── Auszug zum Lesen ──
„Die Digitalisierung muss die Menschen erreichen und abholen“

„Die Digitalisierung muss die Menschen erreichen und abholen“

Last Updated on 2018-03-01

INARA: Auf der Website des Fachverbands der Elektro- und Elektronikindustrie (FEEI) ist dem Logo der Zusatz „100 Jahre Zukunft“ beigefügt. Denken Sie – wie Stiftungen – besonders langfristig?
Dr. Lothar Roitner: Der FEEI ist mit 102 Jahren im fortgeschrittenen Alter, während Privatstiftungen mit unter 25 Jahren noch vergleichsweise jugendlich sind. Aber im Ernst: Nicht nur, dass mehrere unserer rund 300 Mitgliedsunternehmen direkt oder indirekt zu einer Stiftung gehören, verbindet uns der gleiche Grundgedanke, nämlich die Sicherung des Wirtschaftsstandortes Österreich und die Stärkung der internationalen Wettbewerbsposition.

In unserer Festschrift anlässlich des 100-jährigen Firmenjubiläums im Jahr 2014 wollten wir nicht nur Rückschau halten, sondern vor allem den Blick nach vorne richten, daher der Name „100 Jahre Zukunft“. Aber lassen Sie mich doch einen ganz kurzen Ausflug in die Vergangenheit machen: Haben Sie gewusst, dass es 1914 in der Österreich-Ungarischen Monarchie bereits eine einheitliche Kommunikationsinfrastruktur mit 180.000 Telefonteilnehmern gab? Gerade die Telekommunikation ist ein besonders dynamischer Bereich, der 100 spannende Jahre hinter sich und sicher ebenso viele vor sich hat.
───
── Bereitgestelltes Material ──
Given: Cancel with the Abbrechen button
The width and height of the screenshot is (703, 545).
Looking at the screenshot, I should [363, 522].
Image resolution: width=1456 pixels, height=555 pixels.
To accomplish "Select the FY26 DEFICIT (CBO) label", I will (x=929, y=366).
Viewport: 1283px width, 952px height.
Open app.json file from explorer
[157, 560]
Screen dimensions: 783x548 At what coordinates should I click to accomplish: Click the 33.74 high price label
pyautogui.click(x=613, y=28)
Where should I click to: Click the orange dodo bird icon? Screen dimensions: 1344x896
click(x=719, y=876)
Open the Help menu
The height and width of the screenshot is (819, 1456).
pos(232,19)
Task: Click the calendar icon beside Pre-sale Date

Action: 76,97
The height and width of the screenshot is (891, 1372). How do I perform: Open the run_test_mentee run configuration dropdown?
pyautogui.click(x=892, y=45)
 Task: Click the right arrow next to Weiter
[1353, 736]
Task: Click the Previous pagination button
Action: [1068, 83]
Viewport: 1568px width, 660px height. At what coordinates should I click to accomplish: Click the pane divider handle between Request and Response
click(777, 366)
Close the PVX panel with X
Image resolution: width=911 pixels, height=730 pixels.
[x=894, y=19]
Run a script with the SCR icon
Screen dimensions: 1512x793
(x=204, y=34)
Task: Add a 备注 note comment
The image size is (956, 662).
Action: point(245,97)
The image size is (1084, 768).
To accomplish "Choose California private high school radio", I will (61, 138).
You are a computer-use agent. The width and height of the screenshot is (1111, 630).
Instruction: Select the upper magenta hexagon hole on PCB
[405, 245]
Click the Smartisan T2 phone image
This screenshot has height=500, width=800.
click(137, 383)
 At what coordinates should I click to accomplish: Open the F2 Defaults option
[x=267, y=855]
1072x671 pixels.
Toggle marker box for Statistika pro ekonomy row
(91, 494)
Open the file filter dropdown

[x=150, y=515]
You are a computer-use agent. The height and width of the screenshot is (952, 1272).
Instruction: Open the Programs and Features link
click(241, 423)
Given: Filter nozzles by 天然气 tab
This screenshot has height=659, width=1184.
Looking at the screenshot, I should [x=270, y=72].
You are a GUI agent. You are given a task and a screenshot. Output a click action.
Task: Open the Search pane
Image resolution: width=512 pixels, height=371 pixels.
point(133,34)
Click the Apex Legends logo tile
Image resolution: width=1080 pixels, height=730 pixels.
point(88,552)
───
[Aufgabe]
Gib das Interview zur Digitalisierung oben vollständig und Wort für Wort wieder.

[Die Lösung]
„Die Digitalisierung muss die Menschen erreichen und abholen“

„Die Digitalisierung muss die Menschen erreichen und abholen“

Last Updated on 2018-03-01

INARA: Auf der Website des Fachverbands der Elektro- und Elektronikindustrie (FEEI) ist dem Logo der Zusatz „100 Jahre Zukunft“ beigefügt. Denken Sie – wie Stiftungen – besonders langfristig?
Dr. Lothar Roitner: Der FEEI ist mit 102 Jahren im fortgeschrittenen Alter, während Privatstiftungen mit unter 25 Jahren noch vergleichsweise jugendlich sind. Aber im Ernst: Nicht nur, dass mehrere unserer rund 300 Mitgliedsunternehmen direkt oder indirekt zu einer Stiftung gehören, verbindet uns der gleiche Grundgedanke, nämlich die Sicherung des Wirtschaftsstandortes Österreich und die Stärkung der internationalen Wettbewerbsposition.

In unserer Festschrift anlässlich des 100-jährigen Firmenjubiläums im Jahr 2014 wollten wir nicht nur Rückschau halten, sondern vor allem den Blick nach vorne richten, daher der Name „100 Jahre Zukunft“. Aber lassen Sie mich doch einen ganz kurzen Ausflug in die Vergangenheit machen: Haben Sie gewusst, dass es 1914 in der Österreich-Ungarischen Monarchie bereits eine einheitliche Kommunikationsinfrastruktur mit 180.000 Telefonteilnehmern gab? Gerade die Telekommunikation ist ein besonders dynamischer Bereich, der 100 spannende Jahre hinter sich und sicher ebenso viele vor sich hat.